Working data section start

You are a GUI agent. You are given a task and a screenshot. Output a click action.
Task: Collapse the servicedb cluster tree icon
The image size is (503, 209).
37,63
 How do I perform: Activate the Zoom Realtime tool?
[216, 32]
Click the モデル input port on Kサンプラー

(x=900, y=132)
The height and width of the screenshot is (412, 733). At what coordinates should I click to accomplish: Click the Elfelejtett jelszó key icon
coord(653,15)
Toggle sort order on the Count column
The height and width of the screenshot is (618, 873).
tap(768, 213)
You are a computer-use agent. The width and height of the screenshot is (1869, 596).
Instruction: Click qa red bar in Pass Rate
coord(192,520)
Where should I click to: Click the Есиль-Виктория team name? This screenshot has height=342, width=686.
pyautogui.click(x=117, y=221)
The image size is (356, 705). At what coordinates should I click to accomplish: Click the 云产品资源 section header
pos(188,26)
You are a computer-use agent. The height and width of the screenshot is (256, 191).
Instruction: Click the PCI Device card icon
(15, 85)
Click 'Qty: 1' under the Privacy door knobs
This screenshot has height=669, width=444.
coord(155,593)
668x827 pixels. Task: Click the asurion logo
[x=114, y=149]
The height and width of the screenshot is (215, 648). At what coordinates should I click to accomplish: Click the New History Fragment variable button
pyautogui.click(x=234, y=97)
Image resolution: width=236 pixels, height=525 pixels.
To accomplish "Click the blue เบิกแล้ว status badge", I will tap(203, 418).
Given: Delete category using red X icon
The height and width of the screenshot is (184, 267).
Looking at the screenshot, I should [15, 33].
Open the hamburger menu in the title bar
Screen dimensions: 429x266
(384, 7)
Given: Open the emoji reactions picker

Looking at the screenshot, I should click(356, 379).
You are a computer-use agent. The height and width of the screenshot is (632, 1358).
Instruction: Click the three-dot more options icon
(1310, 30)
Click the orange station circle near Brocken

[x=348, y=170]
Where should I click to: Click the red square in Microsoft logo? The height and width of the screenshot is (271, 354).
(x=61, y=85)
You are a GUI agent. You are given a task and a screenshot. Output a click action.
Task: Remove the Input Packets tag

Working data section end

▶ [What the task asks]: Print all of the material above exactly as given.

▶ [Expected answer]:
You are a GUI agent. You are given a task and a screenshot. Output a click action.
Task: Collapse the servicedb cluster tree icon
The image size is (503, 209).
37,63
 How do I perform: Activate the Zoom Realtime tool?
[216, 32]
Click the モデル input port on Kサンプラー

(x=900, y=132)
The height and width of the screenshot is (412, 733). At what coordinates should I click to accomplish: Click the Elfelejtett jelszó key icon
coord(653,15)
Toggle sort order on the Count column
The height and width of the screenshot is (618, 873).
tap(768, 213)
You are a computer-use agent. The width and height of the screenshot is (1869, 596).
Instruction: Click qa red bar in Pass Rate
coord(192,520)
Where should I click to: Click the Есиль-Виктория team name? This screenshot has height=342, width=686.
pyautogui.click(x=117, y=221)
The image size is (356, 705). At what coordinates should I click to accomplish: Click the 云产品资源 section header
pos(188,26)
You are a computer-use agent. The height and width of the screenshot is (256, 191).
Instruction: Click the PCI Device card icon
(15, 85)
Click 'Qty: 1' under the Privacy door knobs
This screenshot has height=669, width=444.
coord(155,593)
668x827 pixels. Task: Click the asurion logo
[x=114, y=149]
The height and width of the screenshot is (215, 648). At what coordinates should I click to accomplish: Click the New History Fragment variable button
pyautogui.click(x=234, y=97)
Image resolution: width=236 pixels, height=525 pixels.
To accomplish "Click the blue เบิกแล้ว status badge", I will tap(203, 418).
Given: Delete category using red X icon
The height and width of the screenshot is (184, 267).
Looking at the screenshot, I should [15, 33].
Open the hamburger menu in the title bar
Screen dimensions: 429x266
(384, 7)
Given: Open the emoji reactions picker

Looking at the screenshot, I should click(356, 379).
You are a computer-use agent. The height and width of the screenshot is (632, 1358).
Instruction: Click the three-dot more options icon
(1310, 30)
Click the orange station circle near Brocken

[x=348, y=170]
Where should I click to: Click the red square in Microsoft logo? The height and width of the screenshot is (271, 354).
(x=61, y=85)
You are a GUI agent. You are given a task and a screenshot. Output a click action.
Task: Remove the Input Packets tag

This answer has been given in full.